WHAT YOU SHOULD DO:
Copy the lines exactly, from the start of the entries up to and including the line with "(940, 779).".

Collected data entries

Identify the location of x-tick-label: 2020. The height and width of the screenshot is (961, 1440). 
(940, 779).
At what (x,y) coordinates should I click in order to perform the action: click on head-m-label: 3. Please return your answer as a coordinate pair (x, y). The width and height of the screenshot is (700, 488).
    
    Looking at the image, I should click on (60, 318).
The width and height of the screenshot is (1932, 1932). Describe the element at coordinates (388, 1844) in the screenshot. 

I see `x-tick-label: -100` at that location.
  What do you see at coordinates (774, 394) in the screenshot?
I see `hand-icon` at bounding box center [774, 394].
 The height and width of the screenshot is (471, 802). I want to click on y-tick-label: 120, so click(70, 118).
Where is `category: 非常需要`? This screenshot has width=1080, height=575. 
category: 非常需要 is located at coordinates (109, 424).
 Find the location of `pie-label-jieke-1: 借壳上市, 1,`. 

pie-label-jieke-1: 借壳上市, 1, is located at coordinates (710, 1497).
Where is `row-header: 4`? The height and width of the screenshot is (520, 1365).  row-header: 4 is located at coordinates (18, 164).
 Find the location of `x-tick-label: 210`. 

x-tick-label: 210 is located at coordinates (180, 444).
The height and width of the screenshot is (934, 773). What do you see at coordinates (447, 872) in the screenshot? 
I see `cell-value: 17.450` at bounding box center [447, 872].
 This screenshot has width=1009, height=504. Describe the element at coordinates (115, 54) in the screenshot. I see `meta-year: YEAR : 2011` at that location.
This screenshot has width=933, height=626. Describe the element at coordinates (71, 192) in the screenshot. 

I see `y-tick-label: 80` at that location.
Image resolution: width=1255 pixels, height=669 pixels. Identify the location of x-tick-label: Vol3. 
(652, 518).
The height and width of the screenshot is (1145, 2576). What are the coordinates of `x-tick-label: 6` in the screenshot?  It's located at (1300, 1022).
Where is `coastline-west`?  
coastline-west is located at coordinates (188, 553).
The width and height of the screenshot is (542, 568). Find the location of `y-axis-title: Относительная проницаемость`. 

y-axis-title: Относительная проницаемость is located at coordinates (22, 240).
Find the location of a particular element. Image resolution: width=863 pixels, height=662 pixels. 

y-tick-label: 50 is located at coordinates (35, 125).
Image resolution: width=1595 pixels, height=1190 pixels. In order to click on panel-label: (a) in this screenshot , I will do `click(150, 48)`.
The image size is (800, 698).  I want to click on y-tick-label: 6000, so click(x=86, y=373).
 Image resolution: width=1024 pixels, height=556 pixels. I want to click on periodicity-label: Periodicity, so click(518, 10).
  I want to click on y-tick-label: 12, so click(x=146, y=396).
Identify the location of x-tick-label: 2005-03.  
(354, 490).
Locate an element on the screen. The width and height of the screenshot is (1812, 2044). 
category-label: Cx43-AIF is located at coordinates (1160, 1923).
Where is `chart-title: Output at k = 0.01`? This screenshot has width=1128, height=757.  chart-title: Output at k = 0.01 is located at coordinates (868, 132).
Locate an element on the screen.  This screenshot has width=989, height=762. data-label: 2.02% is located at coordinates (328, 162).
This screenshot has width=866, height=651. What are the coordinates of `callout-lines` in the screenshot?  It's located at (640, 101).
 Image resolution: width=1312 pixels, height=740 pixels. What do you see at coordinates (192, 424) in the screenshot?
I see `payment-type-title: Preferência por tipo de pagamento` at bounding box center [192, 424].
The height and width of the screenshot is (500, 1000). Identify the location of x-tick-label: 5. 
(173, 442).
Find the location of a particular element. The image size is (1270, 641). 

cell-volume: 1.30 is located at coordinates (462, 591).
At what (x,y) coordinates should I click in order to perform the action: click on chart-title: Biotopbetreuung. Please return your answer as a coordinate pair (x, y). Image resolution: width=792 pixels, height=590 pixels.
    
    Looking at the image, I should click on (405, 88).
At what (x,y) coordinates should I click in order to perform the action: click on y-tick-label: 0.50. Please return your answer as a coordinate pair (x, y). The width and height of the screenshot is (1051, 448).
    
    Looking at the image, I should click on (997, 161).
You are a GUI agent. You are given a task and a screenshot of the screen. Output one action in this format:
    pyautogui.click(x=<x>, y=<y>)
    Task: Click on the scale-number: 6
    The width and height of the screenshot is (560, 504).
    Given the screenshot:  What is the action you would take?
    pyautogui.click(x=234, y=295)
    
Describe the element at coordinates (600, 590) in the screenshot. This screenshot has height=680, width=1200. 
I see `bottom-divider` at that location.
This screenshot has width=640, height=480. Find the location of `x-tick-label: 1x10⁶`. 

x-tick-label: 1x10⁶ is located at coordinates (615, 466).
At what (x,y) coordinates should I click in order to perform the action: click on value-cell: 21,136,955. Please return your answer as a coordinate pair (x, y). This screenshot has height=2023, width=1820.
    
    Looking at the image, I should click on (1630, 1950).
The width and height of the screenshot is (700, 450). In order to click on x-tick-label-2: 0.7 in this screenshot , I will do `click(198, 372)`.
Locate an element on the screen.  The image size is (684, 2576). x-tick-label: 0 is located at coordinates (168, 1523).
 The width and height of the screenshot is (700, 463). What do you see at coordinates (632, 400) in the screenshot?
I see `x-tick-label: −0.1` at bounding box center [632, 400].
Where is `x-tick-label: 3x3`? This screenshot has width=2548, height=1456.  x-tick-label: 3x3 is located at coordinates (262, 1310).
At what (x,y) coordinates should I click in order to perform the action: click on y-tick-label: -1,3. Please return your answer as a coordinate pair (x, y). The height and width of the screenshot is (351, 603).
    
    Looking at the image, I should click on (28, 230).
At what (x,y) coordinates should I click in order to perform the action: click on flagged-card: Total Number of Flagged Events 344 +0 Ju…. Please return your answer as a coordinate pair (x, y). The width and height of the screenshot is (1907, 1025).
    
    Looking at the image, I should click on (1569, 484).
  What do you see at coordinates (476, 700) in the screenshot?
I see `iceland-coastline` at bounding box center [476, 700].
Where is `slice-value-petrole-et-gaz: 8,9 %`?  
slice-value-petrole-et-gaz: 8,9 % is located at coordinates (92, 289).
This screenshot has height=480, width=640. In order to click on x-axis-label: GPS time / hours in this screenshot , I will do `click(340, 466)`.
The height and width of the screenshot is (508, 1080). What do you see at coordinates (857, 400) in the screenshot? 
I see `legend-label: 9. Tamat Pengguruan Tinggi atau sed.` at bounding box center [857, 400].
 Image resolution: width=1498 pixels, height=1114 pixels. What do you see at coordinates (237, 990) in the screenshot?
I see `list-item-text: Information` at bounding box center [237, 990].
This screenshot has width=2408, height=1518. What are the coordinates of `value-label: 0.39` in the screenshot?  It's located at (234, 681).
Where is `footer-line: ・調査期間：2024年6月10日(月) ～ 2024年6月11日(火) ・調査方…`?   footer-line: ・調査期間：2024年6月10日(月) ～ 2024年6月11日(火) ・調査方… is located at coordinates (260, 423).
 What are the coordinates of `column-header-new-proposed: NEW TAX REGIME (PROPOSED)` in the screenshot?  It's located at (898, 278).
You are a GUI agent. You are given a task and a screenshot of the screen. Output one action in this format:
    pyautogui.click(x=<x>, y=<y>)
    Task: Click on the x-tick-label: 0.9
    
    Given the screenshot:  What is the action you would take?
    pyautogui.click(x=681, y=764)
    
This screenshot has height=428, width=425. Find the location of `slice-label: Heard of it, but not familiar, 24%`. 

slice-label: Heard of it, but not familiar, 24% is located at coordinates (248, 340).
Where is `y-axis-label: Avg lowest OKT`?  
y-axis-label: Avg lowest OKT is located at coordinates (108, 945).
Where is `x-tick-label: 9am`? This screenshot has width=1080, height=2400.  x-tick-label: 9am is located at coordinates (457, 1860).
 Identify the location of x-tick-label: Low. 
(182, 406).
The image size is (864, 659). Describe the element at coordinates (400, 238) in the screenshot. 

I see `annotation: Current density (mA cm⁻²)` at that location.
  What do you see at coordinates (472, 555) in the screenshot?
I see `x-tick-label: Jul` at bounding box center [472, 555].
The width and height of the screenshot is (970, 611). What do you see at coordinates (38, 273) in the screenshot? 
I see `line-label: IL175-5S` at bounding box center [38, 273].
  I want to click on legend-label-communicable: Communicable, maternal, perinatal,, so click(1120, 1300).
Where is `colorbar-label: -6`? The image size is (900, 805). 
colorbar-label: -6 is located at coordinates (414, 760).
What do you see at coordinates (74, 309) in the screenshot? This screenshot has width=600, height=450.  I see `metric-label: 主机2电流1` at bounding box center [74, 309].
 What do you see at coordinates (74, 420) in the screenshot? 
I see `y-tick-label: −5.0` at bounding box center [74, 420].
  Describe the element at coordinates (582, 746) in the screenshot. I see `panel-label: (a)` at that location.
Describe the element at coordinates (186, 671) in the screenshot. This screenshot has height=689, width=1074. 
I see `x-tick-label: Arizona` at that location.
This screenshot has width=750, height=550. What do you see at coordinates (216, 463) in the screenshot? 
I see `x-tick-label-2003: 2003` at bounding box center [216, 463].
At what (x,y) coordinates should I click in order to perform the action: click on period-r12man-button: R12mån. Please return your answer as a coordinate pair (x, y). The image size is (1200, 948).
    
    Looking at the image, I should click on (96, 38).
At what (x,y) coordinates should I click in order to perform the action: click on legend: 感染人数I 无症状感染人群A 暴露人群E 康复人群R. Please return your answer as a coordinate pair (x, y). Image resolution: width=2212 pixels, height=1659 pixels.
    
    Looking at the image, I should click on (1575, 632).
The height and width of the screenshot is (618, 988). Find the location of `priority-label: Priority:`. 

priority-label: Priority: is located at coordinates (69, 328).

TASK RESULT:
Identify the location of x-tick-label: 2020. The height and width of the screenshot is (961, 1440). 
(940, 779).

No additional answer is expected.